This Country Just Became the First to Eliminate Mother-to-Baby HIV Transmissions

That’s good news for the global health community.

A newborn at the Ana Betancourt de Mora Hospital in Camaguey, Cuba. (Photo: Alexandre Meneghini/Reuters)

Jul 1, 2015· 1 MIN READ
Samantha Cowan is an associate editor for culture.

With its focus on preventive rather than curative medicine, Cuba’s health care system has long been hailed by the World Health Organization as an example for countries around the world. The country’s forward-thinking system has proved effective and earned it a first-of-its-kind certification.

Cuba is the first country to eliminate mother-to-child HIV and syphilis transmission, WHO announced Tuesday.

That doesn’t mean transmission doesn’t happen—Cuba reported two children born with HIV and five with syphilis in 2013—but that the number is low and that transmission is no longer considered a public health risk.

“Eliminating transmission of a virus is one of the greatest public health achievements possible,” said Margaret Chan, the director-general of WHO. “This is a major victory in our long fight against HIV and sexually transmitted infections and an important step toward having an AIDS-free generation.”

Each year, approximately 1.4 million women around the world who are HIV positive become pregnant. Without any health intervention, the risk of passing along HIV to the baby is between 15 and 45 percent, with up to 20 percent of that risk occurring postnatally with breast-feeding. Antiretroviral treatment given during pregnancy and after knocks that risk down to as low as 1 percent.
▬▬▬
## Exercise description
According to the article on Cuba and mother-to-child HIV transmission, how many children did Cuba report born with HIV in 2013?

[Saved data entries]
▬▬▬
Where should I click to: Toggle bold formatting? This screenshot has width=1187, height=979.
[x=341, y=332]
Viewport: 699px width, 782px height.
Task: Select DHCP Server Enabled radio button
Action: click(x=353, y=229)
▬▬▬
## Task result
Two.